The spike was made out of Utah copper, designed by noted jeweler O.C. Tanner. It’s a commemorative 150th-anniversary spike to be put on display, and will stay in Utah.
“This spike represents Utah and the significant role we played here in the joining of the transcontinental railroads from the east and the west at Promontory Summit. I think we forget the magnitude and significance of this event. We know about it from the history books, but it joined the country together in times of significant divisiveness. We were in the middle of a civil war,” Herbert said.
The governor says the significance of copper represents one of Utah’s biggest contributions to the U.S. The state is home to one of the world’s largest open pit copper mines.
He says trains have always played a very important role in transportation in Utah, past, present and future.
The 150th anniversary of the completion of the transcontinental railroad is Friday with celebrations planned throughout the state and even the nation.
On May 10, 1869, just four years after the end of the Civil War, the first Transcontinental Railroad was officially completed at Promontory, Utah. At the ceremony, four ceremonial spikes — two gold, one silver and one blended from iron, silver and gold — were ceremoniously driven into the railway ties, joining the Central Pacific Railroad and the Union Pacific Railroad.

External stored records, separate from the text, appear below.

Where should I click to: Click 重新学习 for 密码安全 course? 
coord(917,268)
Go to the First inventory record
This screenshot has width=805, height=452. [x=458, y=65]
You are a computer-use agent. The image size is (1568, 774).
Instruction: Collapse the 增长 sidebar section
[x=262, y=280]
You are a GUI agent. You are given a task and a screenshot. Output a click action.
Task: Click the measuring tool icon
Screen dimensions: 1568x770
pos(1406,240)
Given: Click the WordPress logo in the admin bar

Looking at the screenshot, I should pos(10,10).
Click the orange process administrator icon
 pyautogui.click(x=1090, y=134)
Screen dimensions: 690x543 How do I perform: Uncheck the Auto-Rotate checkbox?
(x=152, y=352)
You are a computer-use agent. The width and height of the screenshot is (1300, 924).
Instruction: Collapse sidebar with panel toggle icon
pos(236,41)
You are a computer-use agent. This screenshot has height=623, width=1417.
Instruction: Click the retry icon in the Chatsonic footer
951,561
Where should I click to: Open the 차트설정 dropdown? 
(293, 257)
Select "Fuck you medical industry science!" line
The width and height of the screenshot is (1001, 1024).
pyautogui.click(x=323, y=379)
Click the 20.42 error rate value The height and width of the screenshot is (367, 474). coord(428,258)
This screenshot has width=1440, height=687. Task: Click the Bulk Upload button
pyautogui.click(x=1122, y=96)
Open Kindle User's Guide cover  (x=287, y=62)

The last of the four, made of 17.6 karat gold and engraved with the names of railroad officers and directors, was gently tapped into place for show, then removed to be kept for posterity. (It is currently in the hands of the Cantor Arts Museum at Stanford University.) The event was one of the first “nationwide” news events, as a telegraph operator flashed the word “done” across the country when the final tap happened.
Thursday, the “Big Boy” and “Engine 844” will re-enact the historic moment in Ogden. Then on Friday, more ceremonial re-enactments and celebrations will take place at Golden Spike National Historic Monument, near present-day Corinne.